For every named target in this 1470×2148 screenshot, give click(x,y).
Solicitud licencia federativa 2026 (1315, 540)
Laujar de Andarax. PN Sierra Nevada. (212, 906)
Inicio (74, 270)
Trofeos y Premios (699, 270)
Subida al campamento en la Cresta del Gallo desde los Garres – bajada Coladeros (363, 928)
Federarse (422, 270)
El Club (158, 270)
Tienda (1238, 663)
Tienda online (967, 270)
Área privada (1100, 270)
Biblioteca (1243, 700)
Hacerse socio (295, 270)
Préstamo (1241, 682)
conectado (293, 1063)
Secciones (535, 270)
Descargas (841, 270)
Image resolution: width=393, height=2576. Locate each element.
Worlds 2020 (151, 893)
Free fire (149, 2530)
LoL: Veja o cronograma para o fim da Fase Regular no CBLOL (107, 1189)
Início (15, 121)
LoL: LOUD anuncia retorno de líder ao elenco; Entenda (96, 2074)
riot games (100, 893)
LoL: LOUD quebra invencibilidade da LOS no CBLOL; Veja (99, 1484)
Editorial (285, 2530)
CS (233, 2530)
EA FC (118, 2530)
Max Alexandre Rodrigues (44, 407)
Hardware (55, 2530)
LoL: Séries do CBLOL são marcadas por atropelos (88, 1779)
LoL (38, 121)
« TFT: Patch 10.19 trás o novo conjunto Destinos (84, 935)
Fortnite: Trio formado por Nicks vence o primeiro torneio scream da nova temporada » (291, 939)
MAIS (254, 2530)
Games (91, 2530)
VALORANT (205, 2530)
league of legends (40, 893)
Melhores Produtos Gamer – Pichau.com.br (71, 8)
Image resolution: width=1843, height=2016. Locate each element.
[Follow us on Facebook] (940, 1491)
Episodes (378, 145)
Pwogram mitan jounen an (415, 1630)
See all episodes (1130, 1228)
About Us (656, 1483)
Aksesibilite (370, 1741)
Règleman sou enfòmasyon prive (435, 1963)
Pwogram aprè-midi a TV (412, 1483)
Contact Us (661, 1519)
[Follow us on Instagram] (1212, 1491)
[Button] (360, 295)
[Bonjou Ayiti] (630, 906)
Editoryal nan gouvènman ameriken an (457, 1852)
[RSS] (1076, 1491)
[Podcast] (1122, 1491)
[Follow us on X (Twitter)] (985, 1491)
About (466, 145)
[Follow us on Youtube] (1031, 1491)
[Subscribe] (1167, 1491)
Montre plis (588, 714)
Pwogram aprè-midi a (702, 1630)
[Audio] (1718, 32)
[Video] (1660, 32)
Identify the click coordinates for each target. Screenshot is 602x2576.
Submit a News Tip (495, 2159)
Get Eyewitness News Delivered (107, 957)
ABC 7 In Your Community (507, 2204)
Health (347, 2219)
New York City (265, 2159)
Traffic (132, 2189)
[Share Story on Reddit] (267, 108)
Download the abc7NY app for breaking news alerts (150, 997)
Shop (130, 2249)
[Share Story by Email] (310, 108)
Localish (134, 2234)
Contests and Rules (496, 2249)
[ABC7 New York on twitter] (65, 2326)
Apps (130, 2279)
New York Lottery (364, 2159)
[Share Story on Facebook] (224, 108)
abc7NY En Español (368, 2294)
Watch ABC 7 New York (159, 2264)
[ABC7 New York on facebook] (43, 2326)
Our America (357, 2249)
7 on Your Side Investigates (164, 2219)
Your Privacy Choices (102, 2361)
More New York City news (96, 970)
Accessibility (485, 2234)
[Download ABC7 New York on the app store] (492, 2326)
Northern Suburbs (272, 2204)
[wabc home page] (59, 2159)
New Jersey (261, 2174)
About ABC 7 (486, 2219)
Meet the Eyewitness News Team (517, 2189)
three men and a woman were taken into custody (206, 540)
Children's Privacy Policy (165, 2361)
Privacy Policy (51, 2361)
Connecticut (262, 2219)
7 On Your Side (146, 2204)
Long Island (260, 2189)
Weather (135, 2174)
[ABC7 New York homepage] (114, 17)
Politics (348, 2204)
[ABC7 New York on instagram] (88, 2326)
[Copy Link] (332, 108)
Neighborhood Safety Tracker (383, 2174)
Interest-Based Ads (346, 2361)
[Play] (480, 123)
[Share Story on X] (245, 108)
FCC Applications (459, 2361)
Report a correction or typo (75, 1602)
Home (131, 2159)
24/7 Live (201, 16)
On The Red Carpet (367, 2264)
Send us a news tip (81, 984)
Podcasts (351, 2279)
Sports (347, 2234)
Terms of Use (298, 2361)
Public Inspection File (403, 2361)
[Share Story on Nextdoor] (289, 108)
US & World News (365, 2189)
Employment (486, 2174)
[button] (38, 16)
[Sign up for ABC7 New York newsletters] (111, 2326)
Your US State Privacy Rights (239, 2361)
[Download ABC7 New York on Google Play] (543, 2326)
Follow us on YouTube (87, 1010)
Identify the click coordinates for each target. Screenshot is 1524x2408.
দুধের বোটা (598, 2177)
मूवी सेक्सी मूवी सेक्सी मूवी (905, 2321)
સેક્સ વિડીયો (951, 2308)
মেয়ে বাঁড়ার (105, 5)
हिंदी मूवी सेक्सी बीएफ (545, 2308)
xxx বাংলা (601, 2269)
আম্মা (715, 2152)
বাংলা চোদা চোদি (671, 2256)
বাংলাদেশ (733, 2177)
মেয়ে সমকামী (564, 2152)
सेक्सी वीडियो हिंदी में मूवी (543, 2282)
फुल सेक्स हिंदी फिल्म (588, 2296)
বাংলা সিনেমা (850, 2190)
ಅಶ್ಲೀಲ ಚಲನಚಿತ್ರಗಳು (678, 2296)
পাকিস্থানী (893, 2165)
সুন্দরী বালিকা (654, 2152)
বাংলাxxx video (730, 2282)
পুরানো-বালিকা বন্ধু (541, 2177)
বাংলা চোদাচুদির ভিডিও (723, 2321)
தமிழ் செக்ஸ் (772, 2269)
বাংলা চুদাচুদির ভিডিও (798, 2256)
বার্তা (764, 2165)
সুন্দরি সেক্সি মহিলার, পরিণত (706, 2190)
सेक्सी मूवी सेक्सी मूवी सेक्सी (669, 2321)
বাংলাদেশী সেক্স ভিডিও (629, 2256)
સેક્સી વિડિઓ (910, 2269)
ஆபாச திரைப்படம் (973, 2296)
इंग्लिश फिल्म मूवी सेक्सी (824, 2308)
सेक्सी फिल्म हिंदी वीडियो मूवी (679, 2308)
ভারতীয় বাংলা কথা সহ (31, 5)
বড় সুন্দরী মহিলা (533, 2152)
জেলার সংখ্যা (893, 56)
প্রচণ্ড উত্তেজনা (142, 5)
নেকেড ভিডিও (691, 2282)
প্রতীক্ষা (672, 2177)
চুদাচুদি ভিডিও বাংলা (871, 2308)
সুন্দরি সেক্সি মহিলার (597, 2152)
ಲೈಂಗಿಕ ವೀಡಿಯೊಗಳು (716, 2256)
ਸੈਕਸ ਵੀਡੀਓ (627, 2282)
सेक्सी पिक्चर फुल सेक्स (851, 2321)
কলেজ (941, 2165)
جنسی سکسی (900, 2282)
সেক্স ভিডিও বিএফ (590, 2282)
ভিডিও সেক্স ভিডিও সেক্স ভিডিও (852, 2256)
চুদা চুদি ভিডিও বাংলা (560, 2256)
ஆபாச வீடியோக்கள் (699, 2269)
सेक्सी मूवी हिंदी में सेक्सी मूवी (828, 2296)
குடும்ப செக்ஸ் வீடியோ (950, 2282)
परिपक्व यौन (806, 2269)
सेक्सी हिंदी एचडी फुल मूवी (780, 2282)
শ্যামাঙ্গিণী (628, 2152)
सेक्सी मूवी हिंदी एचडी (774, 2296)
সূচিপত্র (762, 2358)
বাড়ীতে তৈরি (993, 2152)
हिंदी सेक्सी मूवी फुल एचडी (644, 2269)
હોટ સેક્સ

☆ ☆ ☆ ☆

- [WORK ORDER] The line that contains "इंग्लिश फिल्म मूवी सेक्सी (824, 2308)", the final line of the listing, and every line between them are to be retyped exactly; nothing else.

- [COMPLETED EXERCISE]
इंग्लिश फिल्म मूवी सेक्सी (824, 2308)
सेक्सी फिल्म हिंदी वीडियो मूवी (679, 2308)
ভারতীয় বাংলা কথা সহ (31, 5)
বড় সুন্দরী মহিলা (533, 2152)
জেলার সংখ্যা (893, 56)
প্রচণ্ড উত্তেজনা (142, 5)
নেকেড ভিডিও (691, 2282)
প্রতীক্ষা (672, 2177)
চুদাচুদি ভিডিও বাংলা (871, 2308)
সুন্দরি সেক্সি মহিলার (597, 2152)
ಲೈಂಗಿಕ ವೀಡಿಯೊಗಳು (716, 2256)
ਸੈਕਸ ਵੀਡੀਓ (627, 2282)
सेक्सी पिक्चर फुल सेक्स (851, 2321)
কলেজ (941, 2165)
جنسی سکسی (900, 2282)
সেক্স ভিডিও বিএফ (590, 2282)
ভিডিও সেক্স ভিডিও সেক্স ভিডিও (852, 2256)
চুদা চুদি ভিডিও বাংলা (560, 2256)
ஆபாச வீடியோக்கள் (699, 2269)
सेक्सी मूवी हिंदी में सेक्सी मूवी (828, 2296)
குடும்ப செக்ஸ் வீடியோ (950, 2282)
परिपक्व यौन (806, 2269)
सेक्सी हिंदी एचडी फुल मूवी (780, 2282)
শ্যামাঙ্গিণী (628, 2152)
सेक्सी मूवी हिंदी एचडी (774, 2296)
সূচিপত্র (762, 2358)
বাড়ীতে তৈরি (993, 2152)
हिंदी सेक्सी मूवी फुल एचडी (644, 2269)
હોટ સેક્સ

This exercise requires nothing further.